Exercise directions ▸
Find the line holding "Image resolution: width=1270" in the entries below. Give it again exactly, along with every line after it up to and including the line holding "Task: Click the typing certificate row text".

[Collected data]

+ + +

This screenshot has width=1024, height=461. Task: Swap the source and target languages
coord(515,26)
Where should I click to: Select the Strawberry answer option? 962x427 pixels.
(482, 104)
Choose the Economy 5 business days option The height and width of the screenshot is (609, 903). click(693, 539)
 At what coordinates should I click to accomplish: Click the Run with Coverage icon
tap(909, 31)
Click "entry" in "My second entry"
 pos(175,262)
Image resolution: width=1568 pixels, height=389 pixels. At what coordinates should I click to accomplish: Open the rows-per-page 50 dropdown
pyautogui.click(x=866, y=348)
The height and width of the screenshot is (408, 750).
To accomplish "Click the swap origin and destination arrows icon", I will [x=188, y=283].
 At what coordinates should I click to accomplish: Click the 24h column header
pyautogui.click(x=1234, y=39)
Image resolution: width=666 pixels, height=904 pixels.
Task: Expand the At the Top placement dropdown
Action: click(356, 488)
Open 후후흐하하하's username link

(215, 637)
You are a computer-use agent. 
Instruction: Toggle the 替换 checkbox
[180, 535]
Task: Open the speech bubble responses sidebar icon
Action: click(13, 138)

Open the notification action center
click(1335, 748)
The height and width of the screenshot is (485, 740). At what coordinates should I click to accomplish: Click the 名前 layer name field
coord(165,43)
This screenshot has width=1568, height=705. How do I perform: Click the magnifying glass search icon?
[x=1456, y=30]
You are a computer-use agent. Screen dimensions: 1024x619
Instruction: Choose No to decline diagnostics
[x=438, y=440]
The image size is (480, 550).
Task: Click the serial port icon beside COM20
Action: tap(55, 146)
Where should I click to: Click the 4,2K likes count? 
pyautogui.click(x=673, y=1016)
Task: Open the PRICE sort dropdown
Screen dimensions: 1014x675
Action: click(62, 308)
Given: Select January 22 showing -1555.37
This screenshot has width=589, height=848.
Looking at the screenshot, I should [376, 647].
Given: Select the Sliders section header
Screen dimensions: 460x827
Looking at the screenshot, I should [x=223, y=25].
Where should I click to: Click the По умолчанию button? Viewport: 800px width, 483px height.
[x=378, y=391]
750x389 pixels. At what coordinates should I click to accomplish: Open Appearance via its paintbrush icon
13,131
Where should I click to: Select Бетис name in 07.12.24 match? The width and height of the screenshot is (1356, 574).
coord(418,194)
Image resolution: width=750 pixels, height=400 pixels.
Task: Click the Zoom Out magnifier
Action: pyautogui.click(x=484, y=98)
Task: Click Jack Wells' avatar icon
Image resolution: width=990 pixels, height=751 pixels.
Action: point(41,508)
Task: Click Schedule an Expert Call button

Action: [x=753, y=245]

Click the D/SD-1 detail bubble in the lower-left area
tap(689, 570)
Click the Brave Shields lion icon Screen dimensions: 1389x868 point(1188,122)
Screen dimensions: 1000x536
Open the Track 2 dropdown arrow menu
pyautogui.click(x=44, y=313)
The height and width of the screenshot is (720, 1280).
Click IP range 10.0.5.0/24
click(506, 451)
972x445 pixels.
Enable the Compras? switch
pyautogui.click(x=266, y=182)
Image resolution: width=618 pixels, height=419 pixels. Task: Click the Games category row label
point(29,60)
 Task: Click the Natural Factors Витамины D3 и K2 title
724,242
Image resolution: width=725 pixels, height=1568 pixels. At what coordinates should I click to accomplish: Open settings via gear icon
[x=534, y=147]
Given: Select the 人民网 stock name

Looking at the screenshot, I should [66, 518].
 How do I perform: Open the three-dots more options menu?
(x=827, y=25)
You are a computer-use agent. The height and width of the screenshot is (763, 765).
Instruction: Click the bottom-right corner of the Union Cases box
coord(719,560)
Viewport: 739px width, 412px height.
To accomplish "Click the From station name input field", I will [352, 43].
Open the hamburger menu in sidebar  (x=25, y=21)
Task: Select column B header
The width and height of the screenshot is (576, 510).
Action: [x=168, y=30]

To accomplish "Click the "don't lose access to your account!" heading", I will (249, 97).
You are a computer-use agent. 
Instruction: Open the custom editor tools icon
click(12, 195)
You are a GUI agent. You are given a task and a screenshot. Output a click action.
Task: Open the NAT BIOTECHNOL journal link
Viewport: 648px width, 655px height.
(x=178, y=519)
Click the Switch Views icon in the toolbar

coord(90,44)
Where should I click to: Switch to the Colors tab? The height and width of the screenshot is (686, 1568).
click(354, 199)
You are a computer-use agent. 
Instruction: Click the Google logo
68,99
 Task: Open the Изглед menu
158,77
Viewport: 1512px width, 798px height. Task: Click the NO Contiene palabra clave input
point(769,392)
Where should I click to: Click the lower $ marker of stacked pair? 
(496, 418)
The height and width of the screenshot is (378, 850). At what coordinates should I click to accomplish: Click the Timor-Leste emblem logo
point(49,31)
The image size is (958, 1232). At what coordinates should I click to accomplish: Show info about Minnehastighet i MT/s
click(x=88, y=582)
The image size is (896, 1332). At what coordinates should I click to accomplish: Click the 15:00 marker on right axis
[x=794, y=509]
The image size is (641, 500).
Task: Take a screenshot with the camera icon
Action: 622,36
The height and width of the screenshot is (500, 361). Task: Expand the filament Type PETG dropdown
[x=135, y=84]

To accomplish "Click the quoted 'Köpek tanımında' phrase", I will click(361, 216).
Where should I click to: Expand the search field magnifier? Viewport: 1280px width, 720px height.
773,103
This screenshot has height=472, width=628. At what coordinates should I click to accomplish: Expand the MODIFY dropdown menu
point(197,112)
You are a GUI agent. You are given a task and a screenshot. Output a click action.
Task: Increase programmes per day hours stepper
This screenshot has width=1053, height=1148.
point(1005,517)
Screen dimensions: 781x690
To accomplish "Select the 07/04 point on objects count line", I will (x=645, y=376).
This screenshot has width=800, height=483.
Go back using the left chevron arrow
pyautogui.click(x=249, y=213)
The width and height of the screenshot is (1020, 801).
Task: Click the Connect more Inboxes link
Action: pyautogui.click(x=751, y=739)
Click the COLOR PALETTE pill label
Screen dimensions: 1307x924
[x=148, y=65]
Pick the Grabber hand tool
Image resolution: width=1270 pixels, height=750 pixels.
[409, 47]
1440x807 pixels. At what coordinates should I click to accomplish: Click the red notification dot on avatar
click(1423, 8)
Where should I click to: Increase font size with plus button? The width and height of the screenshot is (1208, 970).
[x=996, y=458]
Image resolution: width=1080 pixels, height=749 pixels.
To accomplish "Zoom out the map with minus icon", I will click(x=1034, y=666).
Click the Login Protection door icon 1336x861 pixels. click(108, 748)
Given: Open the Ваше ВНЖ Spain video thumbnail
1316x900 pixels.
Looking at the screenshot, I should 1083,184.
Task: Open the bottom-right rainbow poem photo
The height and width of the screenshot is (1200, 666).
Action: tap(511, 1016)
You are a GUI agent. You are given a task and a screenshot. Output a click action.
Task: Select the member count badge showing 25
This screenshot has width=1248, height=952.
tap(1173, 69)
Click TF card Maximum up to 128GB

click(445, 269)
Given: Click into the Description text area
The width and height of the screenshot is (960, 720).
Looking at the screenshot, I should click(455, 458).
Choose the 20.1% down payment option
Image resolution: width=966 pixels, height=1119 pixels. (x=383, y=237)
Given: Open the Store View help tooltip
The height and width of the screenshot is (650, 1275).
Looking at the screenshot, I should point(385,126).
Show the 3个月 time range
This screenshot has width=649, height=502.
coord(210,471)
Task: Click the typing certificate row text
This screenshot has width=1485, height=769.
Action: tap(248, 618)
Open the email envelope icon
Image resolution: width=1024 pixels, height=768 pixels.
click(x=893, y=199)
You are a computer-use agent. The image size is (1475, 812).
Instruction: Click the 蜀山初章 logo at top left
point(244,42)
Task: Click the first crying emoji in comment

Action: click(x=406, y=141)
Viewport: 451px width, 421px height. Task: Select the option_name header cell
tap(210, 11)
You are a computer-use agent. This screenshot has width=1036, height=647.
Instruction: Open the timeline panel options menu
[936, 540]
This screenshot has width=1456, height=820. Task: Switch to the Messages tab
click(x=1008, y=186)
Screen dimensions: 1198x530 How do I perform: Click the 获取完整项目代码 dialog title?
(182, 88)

+ + +

Output below ▸
Image resolution: width=1270 pixels, height=750 pixels.
[409, 47]
1440x807 pixels. At what coordinates should I click to accomplish: Click the red notification dot on avatar
click(1423, 8)
Where should I click to: Increase font size with plus button? The width and height of the screenshot is (1208, 970).
[x=996, y=458]
Image resolution: width=1080 pixels, height=749 pixels.
To accomplish "Zoom out the map with minus icon", I will click(x=1034, y=666).
Click the Login Protection door icon 1336x861 pixels. click(108, 748)
Given: Open the Ваше ВНЖ Spain video thumbnail
1316x900 pixels.
Looking at the screenshot, I should 1083,184.
Task: Open the bottom-right rainbow poem photo
The height and width of the screenshot is (1200, 666).
Action: tap(511, 1016)
You are a GUI agent. You are given a task and a screenshot. Output a click action.
Task: Select the member count badge showing 25
This screenshot has width=1248, height=952.
tap(1173, 69)
Click TF card Maximum up to 128GB

click(445, 269)
Given: Click into the Description text area
The width and height of the screenshot is (960, 720).
Looking at the screenshot, I should click(455, 458).
Choose the 20.1% down payment option
Image resolution: width=966 pixels, height=1119 pixels. (x=383, y=237)
Given: Open the Store View help tooltip
The height and width of the screenshot is (650, 1275).
Looking at the screenshot, I should point(385,126).
Show the 3个月 time range
This screenshot has width=649, height=502.
coord(210,471)
Task: Click the typing certificate row text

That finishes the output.